Todd Stinson, who developed a digital online payment program called E-Cash, said he decided to consider a program for the pari-mutuel industry after the Breeders' Cup Ultra Pick 6 fraud of 2002. Called "Virtual Tote," the program creates virtual pari-mutuel tickets and can send wagers directly to racetracks through a closed-loop system, he said.
It's not a tote system or an Internet wagering system; rather, it can be used in conjunction with betting systems. Stinson said he already has discussed Virtual Tote with tote and racetrack companies, which would pay for the service.
"It would allow racetracks to get a majority of the takeout," Stinson said. "Our industry is the only industry I know of that voluntary gave away its content. It's a flawed system. Even advance deposit wagering companies are working on small margins. Tracks are selling their signals at ridiculously low prices."
Stinson presented his program to the National Horsemen's Benevolent and Protective Association Jan. 22 during the organization's winter convention in Tampa, Fla. Horsemen could be called a captive audience given their belief that they aren't receiving their fair share of revenue from some Internet wagering outlets, legal or illegal.
Stinson used the following example: If account wagering in California produces $500 million in handle for one year, the 5% blended rate paid for signals would provide the tracks with $25 million in revenue. Under the Virtual Tote system, the $500 million would be considered on-track money, so the 17% blended takeout rate would produce $85 million for the tracks.
Revenue to horsemen in the form of purses would increase along with the revenue splits.
"I'm not here to try to put the ADWs out of business," Stinson said after his presentation. "This is a conduit to start a paradigm shift that would let the tracks and horsemen control their own destiny. In theory, the product you just saw could eliminate rebate shops."
Stinson said the final tests on the system should be completed by the second quarter of 2006. He already has reserved a Web domain called ontrackbet.com that would accommodate the system.
There are some legal issues, including determining where a wager is actually made, and whether the system would conform with the 1978 Interstate Horseracing Act, which legalized simulcasts across state lines.
"There certainly are implications for horsemen across the board," said Doug McSwain, counsel for the National HBPA. "The law hasn't caught up to where technology has moved. There could be cautionary issues here."
McSwain noted the IHA requires consent from regulators in the host and receiving states when signals are transmitted. "When you move into a virtual system, you've essentially cut out one of these racing commissions," he said.
National HBPA affiliates Jan. 22 also heard about the "PrimeTote AutoBet Advanced Order Wagering" program, which can process tens of millions of conditional wagering calculations in 200 to 400 milliseconds, according to company officials.
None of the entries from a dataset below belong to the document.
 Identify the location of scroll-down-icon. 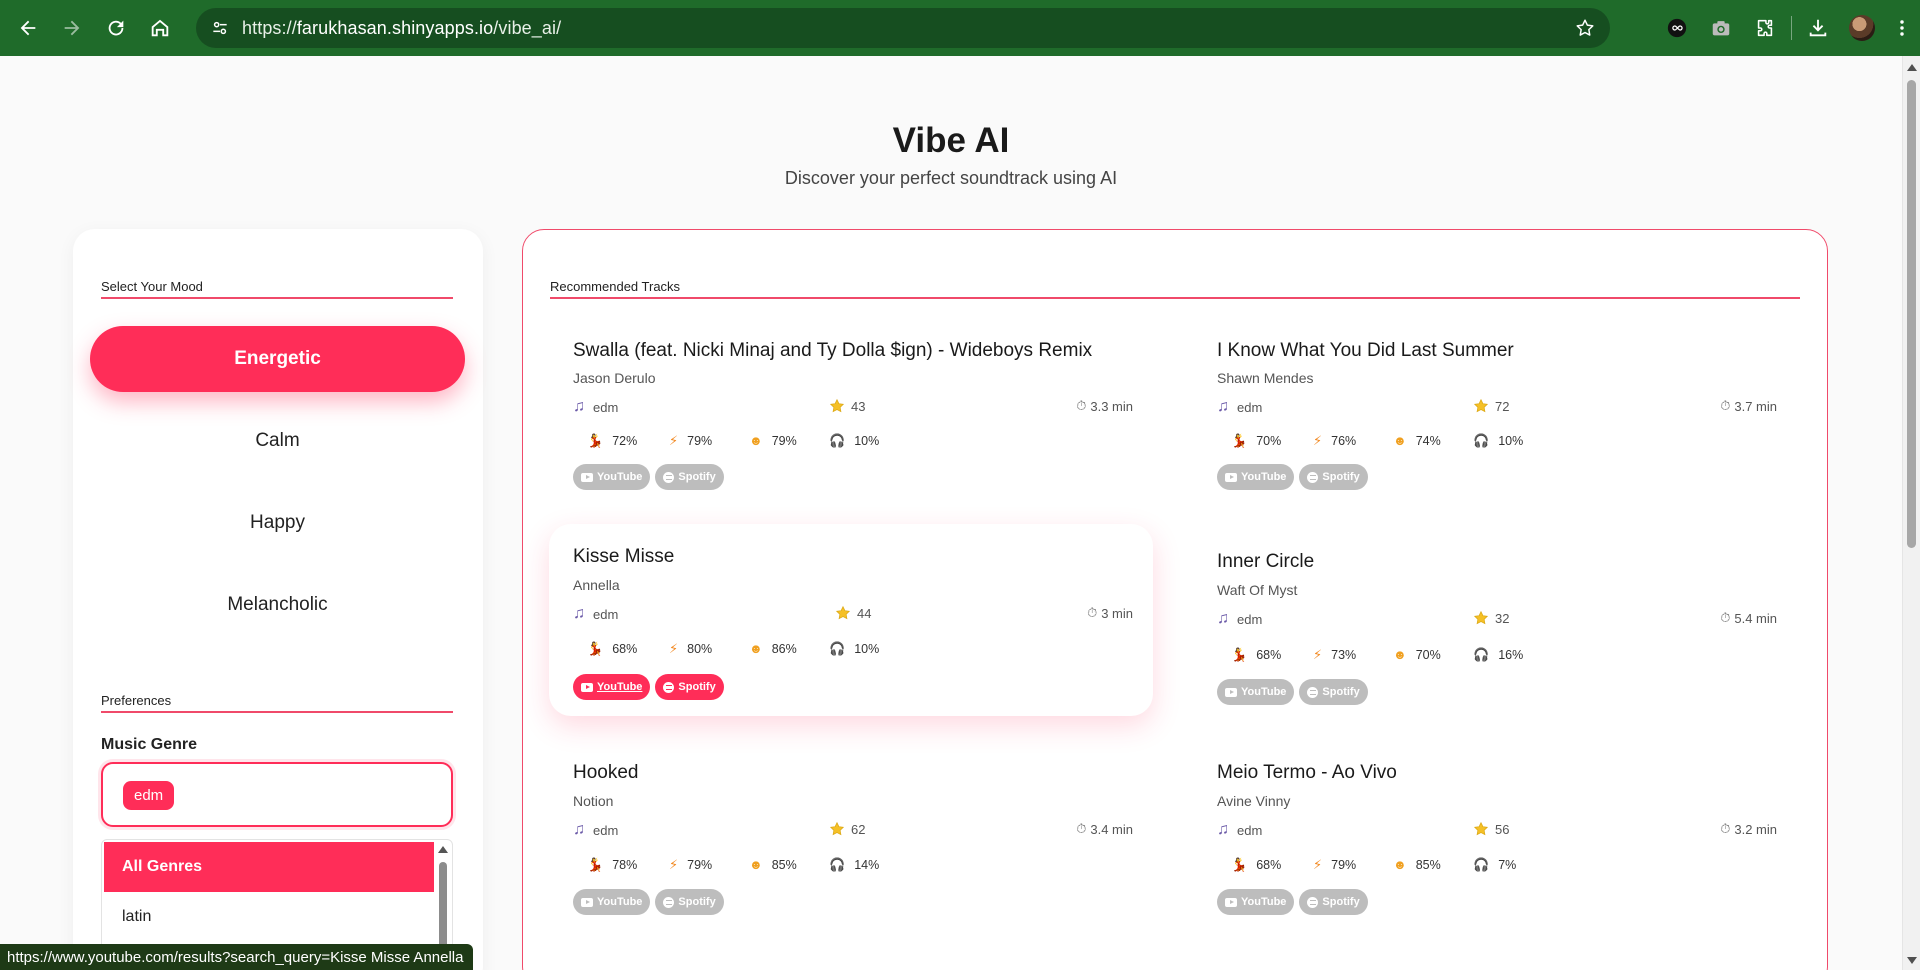
(1912, 960).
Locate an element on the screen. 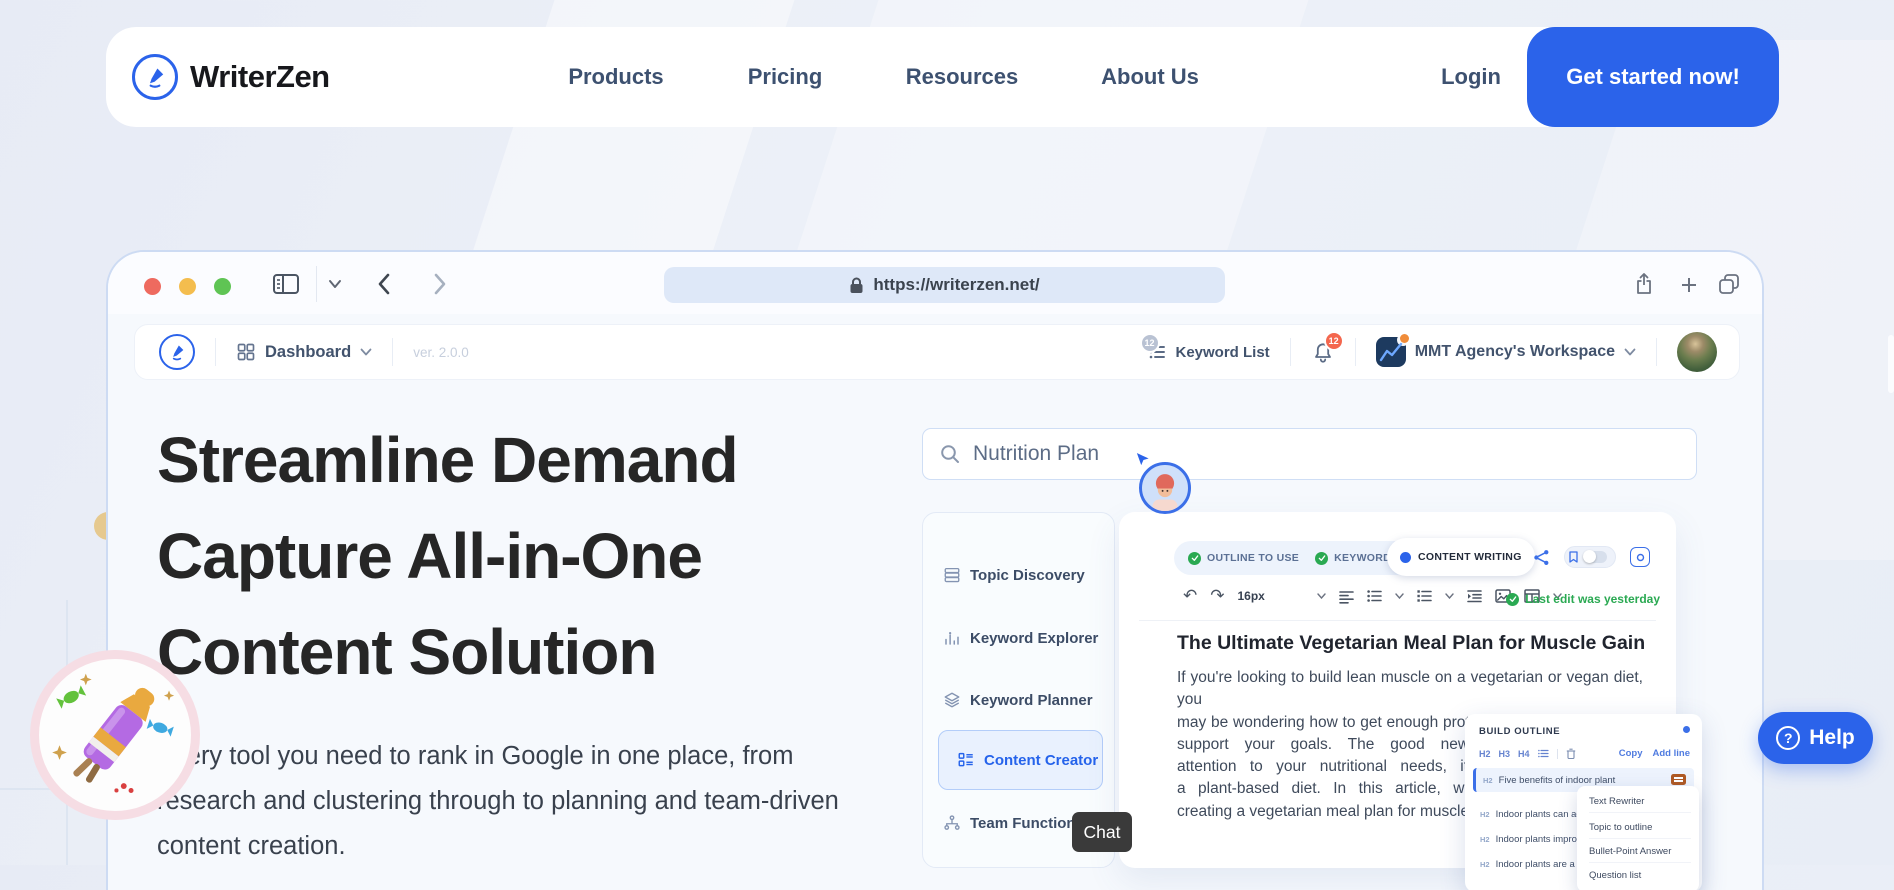 Image resolution: width=1894 pixels, height=890 pixels. redo-icon: ↷ is located at coordinates (1217, 596).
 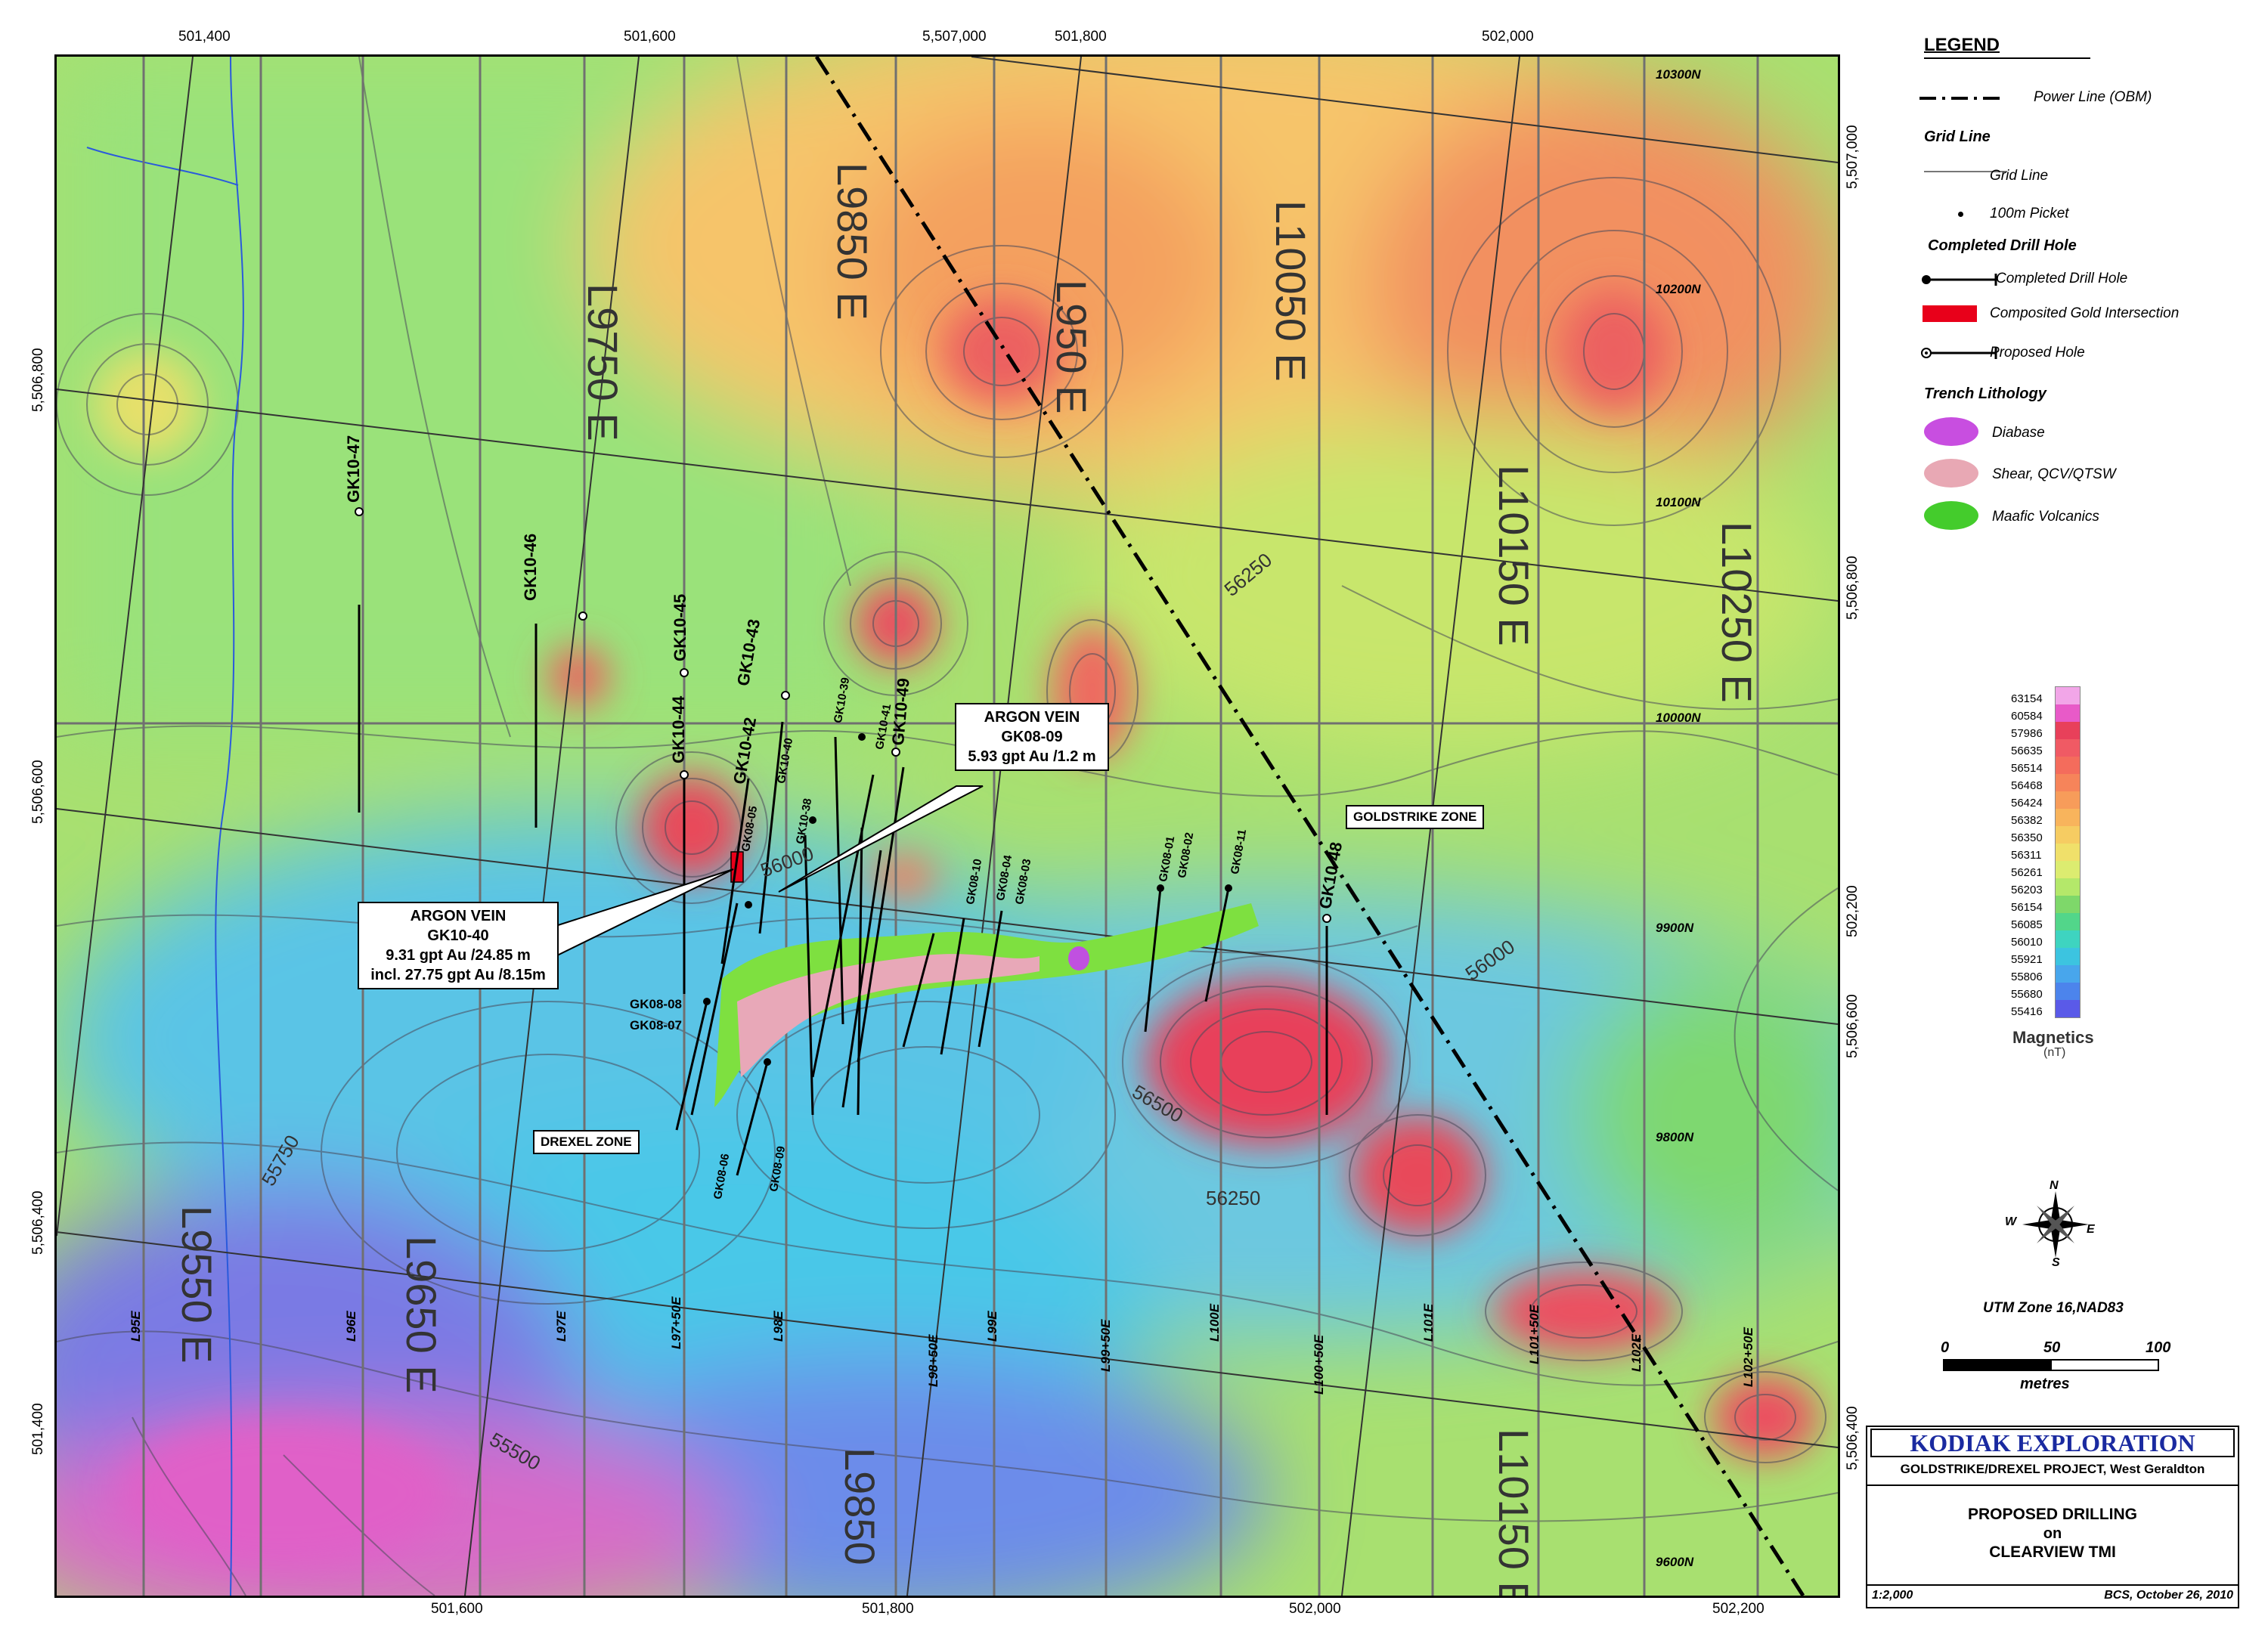 What do you see at coordinates (1946, 1348) in the screenshot?
I see `scale-label: 0` at bounding box center [1946, 1348].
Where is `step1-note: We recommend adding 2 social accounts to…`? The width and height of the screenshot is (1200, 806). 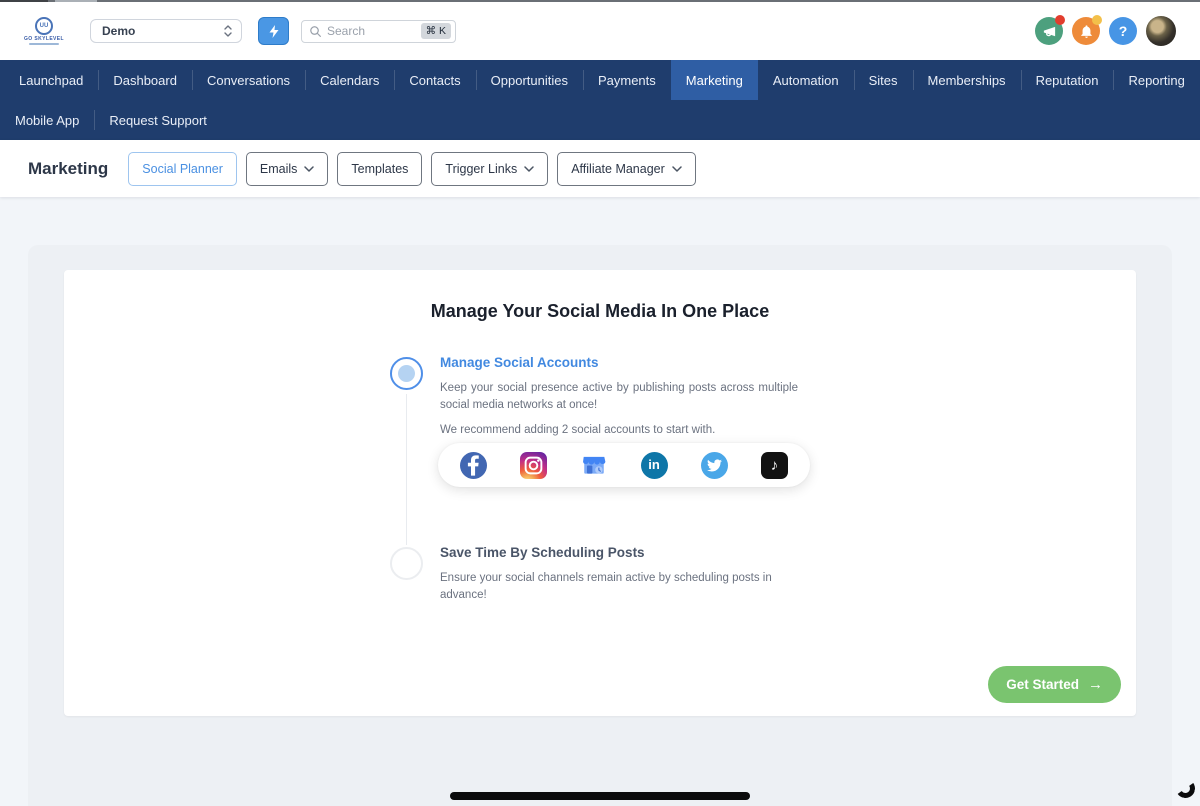 step1-note: We recommend adding 2 social accounts to… is located at coordinates (578, 430).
The idea is to eliminate the perceived advantage held by big-money arbitrage, or "batch," bettors that use computer programs to determine value combinations and wager just before pools close.
Herb Connor of PrimeTote said the company is in discussions with tote companies about integrating the program into account wagering services. It would allow players to make conditional bets--$50 to show on a horse if the horse has less than 10% of the show pool, for instance--based on how much is in specific pools. The bets would be canceled if the conditions don't apply in a given race.
Connor said with PrimeTote, wagers would be accepted or rejected at the final wagering cycle. "We know right when the final wagering cycle happens," he said. "We're hoping this allows the average bettor to compete against syndicates and 'whales.' "
In another technology presentation, Robert Seefeld of Sona Mobile outlined a mobile platform he said works across a wide range of devices and operating systems. He said the system has the potential to create a "virtual OTB" with low capital costs.
"The world is moving toward portable, but obviously this is just one way to make a wager," said Seefeld, who works for Sona Mobile in its entertainment and gaming division. "It's critical to be allowed to bet on horse racing anywhere in the world."